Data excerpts
---------------

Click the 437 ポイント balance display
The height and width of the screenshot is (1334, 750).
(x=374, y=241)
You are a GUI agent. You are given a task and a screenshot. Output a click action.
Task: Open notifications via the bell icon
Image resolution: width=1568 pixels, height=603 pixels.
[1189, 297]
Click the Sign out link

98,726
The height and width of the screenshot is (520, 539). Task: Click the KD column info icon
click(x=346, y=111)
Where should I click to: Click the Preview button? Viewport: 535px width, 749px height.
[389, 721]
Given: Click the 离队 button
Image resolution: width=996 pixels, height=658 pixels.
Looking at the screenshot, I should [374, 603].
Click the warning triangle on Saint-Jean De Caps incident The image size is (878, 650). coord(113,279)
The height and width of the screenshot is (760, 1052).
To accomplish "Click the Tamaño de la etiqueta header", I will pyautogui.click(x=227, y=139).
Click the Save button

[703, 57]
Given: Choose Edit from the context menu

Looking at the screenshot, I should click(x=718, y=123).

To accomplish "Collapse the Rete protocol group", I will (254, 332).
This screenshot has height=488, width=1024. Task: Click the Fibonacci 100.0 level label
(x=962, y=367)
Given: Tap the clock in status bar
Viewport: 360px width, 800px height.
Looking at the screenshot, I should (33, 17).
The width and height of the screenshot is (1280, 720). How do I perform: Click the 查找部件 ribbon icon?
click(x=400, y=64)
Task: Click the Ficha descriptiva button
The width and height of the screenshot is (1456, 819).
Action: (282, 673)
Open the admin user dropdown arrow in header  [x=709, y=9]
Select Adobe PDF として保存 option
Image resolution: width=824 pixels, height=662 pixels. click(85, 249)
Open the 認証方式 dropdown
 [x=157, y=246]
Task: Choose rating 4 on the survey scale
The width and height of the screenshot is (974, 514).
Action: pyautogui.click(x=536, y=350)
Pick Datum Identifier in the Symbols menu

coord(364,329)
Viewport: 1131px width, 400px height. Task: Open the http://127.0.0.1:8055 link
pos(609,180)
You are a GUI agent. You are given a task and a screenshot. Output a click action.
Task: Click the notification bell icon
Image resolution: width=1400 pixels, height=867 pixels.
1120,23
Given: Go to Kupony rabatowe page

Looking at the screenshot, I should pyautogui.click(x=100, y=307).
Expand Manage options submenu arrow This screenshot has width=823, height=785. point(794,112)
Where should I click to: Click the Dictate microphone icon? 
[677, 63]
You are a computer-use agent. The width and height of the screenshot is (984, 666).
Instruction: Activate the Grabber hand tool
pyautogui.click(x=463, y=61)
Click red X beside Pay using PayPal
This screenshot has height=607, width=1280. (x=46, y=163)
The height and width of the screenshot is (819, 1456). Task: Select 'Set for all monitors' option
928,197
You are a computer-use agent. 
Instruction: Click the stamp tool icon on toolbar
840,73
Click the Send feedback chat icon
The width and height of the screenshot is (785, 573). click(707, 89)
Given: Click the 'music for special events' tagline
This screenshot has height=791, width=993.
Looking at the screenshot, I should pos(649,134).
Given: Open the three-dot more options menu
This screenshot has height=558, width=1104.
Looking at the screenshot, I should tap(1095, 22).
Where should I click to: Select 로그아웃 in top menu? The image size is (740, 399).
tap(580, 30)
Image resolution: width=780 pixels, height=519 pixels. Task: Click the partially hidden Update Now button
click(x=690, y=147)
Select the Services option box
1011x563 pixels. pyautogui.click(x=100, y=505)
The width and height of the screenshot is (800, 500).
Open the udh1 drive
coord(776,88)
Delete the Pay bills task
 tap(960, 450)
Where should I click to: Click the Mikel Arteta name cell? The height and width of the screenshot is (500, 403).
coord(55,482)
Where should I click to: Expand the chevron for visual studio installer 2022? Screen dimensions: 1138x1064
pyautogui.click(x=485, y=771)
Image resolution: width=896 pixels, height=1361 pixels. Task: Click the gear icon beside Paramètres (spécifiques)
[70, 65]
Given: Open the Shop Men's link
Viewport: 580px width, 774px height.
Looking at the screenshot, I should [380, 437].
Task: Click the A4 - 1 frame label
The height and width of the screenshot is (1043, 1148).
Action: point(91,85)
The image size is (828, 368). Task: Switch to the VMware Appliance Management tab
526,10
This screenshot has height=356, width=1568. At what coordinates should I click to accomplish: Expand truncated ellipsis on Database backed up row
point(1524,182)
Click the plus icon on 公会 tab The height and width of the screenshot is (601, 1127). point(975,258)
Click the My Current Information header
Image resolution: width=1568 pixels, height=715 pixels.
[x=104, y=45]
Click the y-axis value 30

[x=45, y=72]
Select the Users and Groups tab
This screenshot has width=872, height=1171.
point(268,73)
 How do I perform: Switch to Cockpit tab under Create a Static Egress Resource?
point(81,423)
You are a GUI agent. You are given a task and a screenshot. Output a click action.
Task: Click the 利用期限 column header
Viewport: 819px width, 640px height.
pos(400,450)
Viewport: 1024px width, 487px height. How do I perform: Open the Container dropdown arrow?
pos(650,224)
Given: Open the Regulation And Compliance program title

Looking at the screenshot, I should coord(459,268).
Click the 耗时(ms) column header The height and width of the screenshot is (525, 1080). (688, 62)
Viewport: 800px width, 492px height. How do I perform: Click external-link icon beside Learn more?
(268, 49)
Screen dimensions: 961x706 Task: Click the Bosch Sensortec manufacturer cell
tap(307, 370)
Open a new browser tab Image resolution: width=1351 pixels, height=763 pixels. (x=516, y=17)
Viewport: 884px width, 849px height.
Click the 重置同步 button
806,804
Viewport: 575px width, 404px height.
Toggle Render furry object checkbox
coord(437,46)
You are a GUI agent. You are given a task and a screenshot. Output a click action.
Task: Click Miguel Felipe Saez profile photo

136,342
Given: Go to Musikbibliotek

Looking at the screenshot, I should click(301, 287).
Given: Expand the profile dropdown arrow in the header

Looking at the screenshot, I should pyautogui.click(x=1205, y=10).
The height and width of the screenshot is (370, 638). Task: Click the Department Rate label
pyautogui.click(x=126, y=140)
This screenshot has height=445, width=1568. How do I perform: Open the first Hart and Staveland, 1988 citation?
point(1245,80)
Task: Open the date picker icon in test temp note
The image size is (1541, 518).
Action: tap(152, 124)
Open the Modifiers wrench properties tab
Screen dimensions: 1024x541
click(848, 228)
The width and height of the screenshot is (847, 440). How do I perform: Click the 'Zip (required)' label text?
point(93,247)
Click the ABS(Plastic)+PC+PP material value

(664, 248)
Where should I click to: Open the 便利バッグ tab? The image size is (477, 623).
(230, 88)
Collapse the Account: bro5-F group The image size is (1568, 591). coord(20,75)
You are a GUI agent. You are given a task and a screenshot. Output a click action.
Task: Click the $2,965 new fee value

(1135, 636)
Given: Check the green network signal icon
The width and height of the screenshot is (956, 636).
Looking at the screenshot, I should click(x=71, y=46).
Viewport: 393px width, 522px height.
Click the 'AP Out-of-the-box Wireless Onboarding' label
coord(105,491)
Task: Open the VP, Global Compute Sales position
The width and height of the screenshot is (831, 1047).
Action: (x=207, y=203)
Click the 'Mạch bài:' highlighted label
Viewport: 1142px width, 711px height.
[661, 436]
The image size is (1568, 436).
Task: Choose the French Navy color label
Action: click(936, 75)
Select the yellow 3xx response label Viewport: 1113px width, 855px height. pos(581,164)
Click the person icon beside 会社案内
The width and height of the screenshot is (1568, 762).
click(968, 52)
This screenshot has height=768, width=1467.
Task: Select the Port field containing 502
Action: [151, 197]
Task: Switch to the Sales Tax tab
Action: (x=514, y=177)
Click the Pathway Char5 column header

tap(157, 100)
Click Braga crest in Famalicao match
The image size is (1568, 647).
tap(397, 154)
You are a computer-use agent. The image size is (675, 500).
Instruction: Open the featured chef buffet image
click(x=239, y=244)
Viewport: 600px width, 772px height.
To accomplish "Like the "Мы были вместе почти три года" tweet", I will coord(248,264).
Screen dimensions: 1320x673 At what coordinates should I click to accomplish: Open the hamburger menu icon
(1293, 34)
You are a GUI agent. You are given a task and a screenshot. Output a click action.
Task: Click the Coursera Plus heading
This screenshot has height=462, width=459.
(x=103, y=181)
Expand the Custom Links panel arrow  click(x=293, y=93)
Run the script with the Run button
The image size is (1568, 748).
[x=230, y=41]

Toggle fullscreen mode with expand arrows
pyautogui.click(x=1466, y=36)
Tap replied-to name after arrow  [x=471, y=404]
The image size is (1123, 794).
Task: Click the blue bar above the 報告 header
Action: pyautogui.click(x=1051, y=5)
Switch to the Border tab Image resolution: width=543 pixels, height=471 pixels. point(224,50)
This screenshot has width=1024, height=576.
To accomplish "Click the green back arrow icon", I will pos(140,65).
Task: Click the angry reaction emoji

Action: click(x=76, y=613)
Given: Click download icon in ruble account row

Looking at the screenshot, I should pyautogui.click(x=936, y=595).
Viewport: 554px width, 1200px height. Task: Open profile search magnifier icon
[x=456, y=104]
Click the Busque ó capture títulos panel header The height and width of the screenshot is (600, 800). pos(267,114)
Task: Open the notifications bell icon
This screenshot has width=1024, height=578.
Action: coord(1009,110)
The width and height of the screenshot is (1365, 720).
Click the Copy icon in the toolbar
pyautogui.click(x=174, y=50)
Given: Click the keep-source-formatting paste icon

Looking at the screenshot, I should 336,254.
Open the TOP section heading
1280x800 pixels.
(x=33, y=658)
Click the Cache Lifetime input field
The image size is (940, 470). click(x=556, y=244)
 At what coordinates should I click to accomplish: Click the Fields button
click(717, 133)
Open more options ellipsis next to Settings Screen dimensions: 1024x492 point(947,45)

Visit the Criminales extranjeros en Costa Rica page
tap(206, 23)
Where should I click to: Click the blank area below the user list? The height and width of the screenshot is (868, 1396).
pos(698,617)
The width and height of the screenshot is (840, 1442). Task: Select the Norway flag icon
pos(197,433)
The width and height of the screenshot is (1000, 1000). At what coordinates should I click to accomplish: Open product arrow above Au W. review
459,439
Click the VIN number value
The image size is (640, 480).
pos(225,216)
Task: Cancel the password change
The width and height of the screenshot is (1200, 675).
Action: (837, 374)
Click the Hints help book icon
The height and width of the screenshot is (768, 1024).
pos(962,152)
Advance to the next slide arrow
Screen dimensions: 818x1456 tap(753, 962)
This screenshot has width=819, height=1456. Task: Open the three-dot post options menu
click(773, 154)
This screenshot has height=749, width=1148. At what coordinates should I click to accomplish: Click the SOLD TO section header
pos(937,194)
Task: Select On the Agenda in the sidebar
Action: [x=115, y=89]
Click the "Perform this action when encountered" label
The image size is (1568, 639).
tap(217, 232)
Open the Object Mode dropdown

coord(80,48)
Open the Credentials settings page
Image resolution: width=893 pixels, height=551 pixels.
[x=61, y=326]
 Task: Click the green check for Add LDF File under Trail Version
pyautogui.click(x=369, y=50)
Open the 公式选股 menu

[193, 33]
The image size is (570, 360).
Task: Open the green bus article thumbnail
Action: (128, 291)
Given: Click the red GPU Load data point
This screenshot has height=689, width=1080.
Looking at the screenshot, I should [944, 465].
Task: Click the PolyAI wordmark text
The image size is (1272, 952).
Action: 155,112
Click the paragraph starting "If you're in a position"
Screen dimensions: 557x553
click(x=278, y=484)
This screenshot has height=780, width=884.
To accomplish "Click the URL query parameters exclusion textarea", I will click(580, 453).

---------------

▶ **Exercise prompt**
Every line that contains "Collapse" should be copied out of the data.

▶ **Exercise response**
To accomplish "Collapse the Rete protocol group", I will (254, 332).
Collapse the Account: bro5-F group The image size is (1568, 591). coord(20,75)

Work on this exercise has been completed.